Creatività e coraggio contro la crisi
Allora come spiega questa crisi? “Dipende da motivi culturali. In Italia, la patria dell’ingegno e della creatività, facciamo passare come cultura ciò che non è qualitativo. Idee e prodotti volgari, senza dignità, dilagano perché costano poco e non si parla d’altro. La gente non sa più dare il giusto valore alle cose. Pensa sia un affare comprare una bottiglia di olio di oliva a un euro e venti, anche se si tratta di veleno.” Com’è stato possibile cadere così in basso? “La causa principale dell’apparente fallimento del sistema Italia credo sia la mancanza di generosità. Per risalire la china occorrerebbero una maggiore creatività negli investimenti e più coraggio sul fronte della comunicazione. Ma forse basterebbe prendere esempio dal Brunelleschi e da chi gli stava intorno seicento anni fa”.
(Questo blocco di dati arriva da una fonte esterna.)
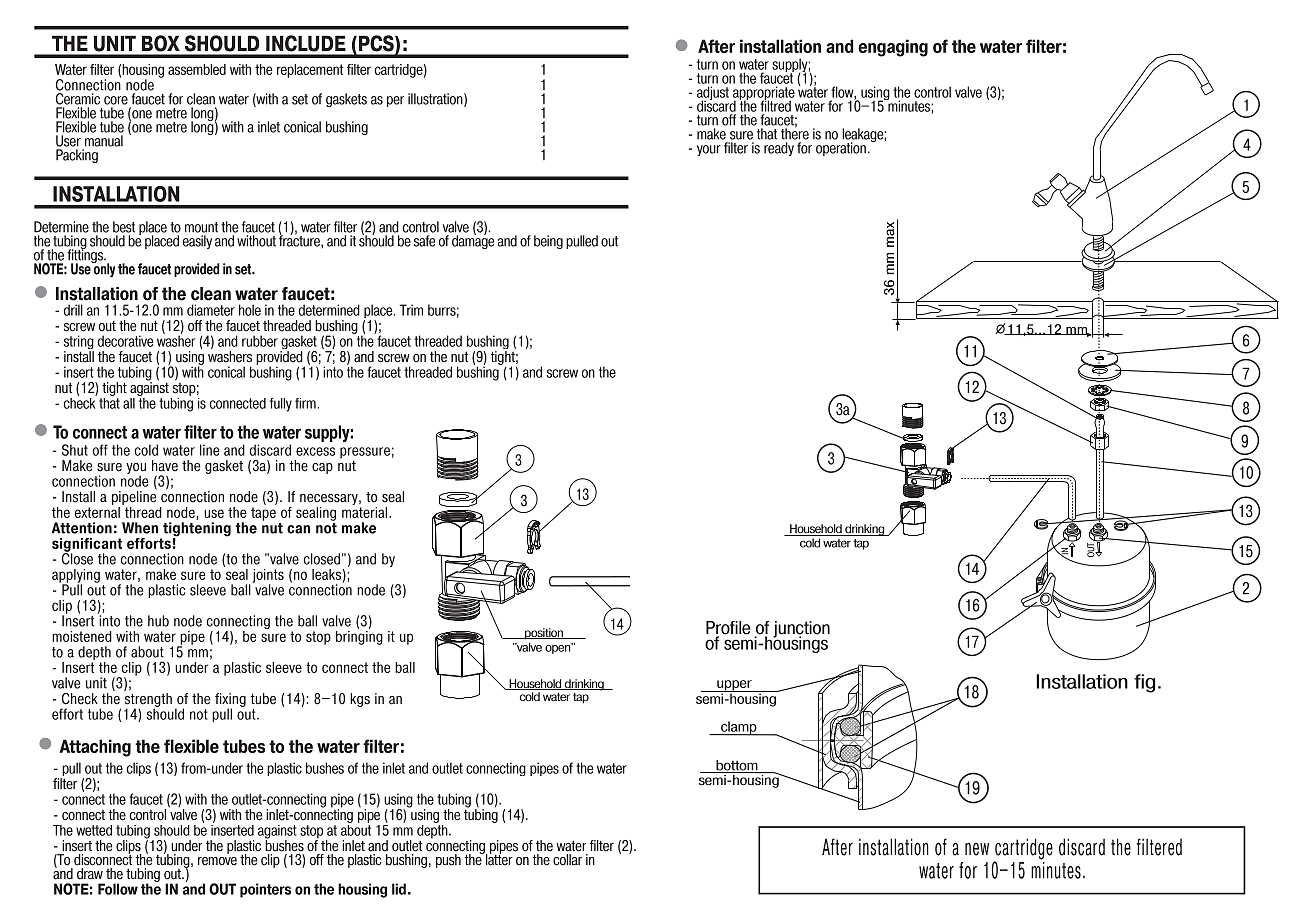 The width and height of the document is (1308, 924). What do you see at coordinates (197, 69) in the document?
I see `assembled` at bounding box center [197, 69].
Che c’entra il Brunelleschi? “C’entra perché, all’epoca in cui propose di realizzare la cupola di Santa Maria del Fiore, nessuno credeva fosse possibile fare una cosa del genere. Eppure la città lo finanziò lo stesso. Si fidò della sua ambizione e del suo talento, e oggi il risultato è sotto gli occhi di tutti.” E quindi? “In Italia le cose vanno male perché non si dà più fiducia a chi vuole fare impresa partendo semplicemente da un’idea, da un talento, o almeno provarci. Si vuole andare troppo sul sicuro, senza pensare che non c’è più niente di sicuro”. Per questo ci vuole più coraggio? “Innanzi tutto ci vuole generosità. Il coraggio deve essere una conseguenza della reale disponibilità a finanziare certi progetti, senza chiedere nulla in cambio o quasi. In fondo è così che è nato il mito del Made in Italy nel mondo”.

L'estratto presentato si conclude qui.